**DOCUMENT PASSAGE**:
⁂

It took us quite a while to work out where Suwon City play their games. Googling them or looking on various websites gives different venues. According to the source, they either play at the Suwon Civil Stadium, or the nearby Kyunngi-Seat stadium, or the practice pitch next to the Suwon Big Bird World Cup Stadium. In the end we gambled on the practice pitch but we got Jen to write down the names of the other grounds in Korean just in case we had to made a tour of Suwon by taxi.

We took the subway to Sadang and then the 7001 bus to Suwon. Tom seemed to have charmed a couple of old biddies on the way there in a way that I never seem to these days. Perhaps I’m too old for them

Seoul subway

Getting the bus is far quicker than doing the whole journey by tube and there is a stop  right next to the Bluewings stadium. We stayed on board though and went a bit further into town in search of some air-conditioned lunch. Tom didn’t seem too keen on still-wriggling squid legs or a few silkworm pupae, so we had a pizza and then wandered back up towards the Big Bird stadium. There were signs along the road that appeared to date from the 2002 World Cup. Korea is developing at such a pace that I was surprised to see them and I doubt that they will still be there in five years time.

This way to the Big Bird.

We had a look around the outside of the Suwon World Cup Stadium. Tom was pretty impressed by the open-air exercise equipment, speculating that it would be quickly weighed in for scrap value in the UK. The practice pitch is shown on the maps of the area near the main stadium and so it wasn’t too difficult to find. There was a single stand, a running track and a couple of tents for the players to get changed in.

⁂

**SUPPLIED DATA**:

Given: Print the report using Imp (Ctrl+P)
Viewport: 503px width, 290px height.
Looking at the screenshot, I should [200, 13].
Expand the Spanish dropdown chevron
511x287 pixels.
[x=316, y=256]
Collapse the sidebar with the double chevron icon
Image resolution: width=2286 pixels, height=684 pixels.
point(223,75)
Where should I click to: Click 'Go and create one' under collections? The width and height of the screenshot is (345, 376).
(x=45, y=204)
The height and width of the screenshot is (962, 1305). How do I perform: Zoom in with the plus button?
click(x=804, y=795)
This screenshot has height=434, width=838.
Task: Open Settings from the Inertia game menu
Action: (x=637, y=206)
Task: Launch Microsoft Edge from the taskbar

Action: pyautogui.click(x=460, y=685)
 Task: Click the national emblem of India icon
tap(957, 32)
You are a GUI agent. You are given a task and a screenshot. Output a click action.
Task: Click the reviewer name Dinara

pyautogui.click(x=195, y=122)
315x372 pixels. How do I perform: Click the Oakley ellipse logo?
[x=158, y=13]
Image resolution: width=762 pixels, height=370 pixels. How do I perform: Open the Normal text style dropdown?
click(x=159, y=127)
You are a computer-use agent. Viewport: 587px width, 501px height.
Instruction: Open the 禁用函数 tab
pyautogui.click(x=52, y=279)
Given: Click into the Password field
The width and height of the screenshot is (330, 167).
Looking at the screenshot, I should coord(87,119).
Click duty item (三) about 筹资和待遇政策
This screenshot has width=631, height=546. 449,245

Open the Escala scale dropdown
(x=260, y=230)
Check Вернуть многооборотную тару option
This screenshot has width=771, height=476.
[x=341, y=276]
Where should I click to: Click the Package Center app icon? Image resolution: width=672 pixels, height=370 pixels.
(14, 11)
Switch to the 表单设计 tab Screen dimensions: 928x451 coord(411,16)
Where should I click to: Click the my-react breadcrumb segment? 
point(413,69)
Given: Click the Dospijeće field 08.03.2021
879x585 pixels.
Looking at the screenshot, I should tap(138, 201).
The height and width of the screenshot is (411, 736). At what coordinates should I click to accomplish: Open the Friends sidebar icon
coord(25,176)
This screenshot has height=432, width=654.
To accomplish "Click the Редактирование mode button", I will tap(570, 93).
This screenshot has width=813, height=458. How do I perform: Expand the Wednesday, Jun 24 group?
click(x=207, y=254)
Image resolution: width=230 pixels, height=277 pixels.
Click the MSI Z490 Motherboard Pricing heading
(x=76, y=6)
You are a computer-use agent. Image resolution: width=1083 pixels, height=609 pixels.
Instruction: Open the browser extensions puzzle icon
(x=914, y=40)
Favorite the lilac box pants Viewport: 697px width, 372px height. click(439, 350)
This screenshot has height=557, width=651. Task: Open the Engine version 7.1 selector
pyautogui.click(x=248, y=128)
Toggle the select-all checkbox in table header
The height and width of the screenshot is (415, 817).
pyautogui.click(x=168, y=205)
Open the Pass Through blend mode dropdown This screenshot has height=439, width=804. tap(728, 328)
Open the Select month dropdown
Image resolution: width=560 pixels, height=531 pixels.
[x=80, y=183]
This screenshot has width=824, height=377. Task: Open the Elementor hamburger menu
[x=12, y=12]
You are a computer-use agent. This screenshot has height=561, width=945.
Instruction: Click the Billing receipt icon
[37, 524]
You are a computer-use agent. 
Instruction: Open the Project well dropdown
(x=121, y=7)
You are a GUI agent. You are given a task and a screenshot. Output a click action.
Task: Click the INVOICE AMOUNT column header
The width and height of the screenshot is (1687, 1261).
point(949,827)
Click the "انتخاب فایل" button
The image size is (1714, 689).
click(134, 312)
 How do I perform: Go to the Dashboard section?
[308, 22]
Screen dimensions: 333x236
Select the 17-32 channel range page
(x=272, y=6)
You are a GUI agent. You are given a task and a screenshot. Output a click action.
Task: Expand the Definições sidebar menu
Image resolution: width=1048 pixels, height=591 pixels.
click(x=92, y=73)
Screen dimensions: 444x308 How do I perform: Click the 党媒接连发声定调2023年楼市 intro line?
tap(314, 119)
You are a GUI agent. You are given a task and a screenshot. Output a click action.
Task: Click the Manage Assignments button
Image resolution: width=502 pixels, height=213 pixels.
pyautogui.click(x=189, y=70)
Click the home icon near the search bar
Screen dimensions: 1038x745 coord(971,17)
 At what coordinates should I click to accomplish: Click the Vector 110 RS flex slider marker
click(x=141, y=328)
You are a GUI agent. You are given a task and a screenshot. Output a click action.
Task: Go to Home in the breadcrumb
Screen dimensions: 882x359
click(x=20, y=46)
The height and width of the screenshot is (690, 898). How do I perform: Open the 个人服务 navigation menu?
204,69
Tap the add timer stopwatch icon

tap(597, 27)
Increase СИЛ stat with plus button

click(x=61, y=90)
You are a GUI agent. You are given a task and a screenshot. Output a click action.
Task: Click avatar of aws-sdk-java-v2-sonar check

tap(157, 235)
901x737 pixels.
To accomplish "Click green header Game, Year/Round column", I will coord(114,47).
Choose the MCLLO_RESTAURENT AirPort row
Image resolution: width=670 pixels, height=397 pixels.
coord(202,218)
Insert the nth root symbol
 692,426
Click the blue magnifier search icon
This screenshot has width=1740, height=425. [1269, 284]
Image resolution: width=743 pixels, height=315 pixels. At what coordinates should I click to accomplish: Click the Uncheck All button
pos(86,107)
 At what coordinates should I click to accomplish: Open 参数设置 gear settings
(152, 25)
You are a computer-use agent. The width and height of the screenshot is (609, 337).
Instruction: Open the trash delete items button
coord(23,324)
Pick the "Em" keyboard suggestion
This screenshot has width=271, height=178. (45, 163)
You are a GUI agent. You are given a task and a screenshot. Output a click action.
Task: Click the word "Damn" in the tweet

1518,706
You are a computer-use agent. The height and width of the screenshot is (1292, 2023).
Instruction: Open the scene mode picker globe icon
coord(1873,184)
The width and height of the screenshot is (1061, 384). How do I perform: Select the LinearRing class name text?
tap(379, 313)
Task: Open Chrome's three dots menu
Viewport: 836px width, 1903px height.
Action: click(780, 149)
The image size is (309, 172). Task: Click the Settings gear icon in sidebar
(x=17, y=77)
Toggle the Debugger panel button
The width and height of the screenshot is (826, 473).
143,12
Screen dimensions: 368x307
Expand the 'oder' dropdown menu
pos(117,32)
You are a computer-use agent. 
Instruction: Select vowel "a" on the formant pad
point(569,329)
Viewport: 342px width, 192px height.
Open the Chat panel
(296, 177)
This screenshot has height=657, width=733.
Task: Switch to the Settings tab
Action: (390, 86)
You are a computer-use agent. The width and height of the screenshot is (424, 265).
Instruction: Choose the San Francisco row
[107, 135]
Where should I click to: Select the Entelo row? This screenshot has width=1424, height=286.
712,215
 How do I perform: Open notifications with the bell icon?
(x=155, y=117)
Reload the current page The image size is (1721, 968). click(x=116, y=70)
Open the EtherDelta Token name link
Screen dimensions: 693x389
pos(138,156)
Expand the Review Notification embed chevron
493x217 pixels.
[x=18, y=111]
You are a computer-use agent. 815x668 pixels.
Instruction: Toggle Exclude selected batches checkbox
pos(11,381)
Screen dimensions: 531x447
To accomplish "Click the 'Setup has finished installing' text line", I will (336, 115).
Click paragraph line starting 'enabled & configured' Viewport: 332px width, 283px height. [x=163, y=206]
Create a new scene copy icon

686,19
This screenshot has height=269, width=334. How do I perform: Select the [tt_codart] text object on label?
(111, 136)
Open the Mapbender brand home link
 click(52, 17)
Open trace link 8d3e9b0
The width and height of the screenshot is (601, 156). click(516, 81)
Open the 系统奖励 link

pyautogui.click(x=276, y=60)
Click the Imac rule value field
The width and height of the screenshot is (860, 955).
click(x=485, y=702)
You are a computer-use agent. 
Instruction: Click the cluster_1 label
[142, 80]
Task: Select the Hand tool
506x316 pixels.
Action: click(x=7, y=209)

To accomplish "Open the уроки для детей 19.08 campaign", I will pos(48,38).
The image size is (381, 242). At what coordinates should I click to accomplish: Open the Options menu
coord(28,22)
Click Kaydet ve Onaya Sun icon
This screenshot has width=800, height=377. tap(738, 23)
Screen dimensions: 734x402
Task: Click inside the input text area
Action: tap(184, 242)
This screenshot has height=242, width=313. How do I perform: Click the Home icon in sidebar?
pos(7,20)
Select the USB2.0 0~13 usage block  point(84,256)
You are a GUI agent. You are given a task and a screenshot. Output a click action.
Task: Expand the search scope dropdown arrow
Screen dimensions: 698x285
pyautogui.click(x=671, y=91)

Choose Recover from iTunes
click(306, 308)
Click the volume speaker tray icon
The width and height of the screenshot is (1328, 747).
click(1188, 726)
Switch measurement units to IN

⁂

**TASK INSTRUCTIONS**: Give again from the Suwon football trip account, starting with "This way to" and going on through "get changed in.", copying it exactly.

**OUTPUT**:
This way to the Big Bird.

We had a look around the outside of the Suwon World Cup Stadium. Tom was pretty impressed by the open-air exercise equipment, speculating that it would be quickly weighed in for scrap value in the UK. The practice pitch is shown on the maps of the area near the main stadium and so it wasn’t too difficult to find. There was a single stand, a running track and a couple of tents for the players to get changed in.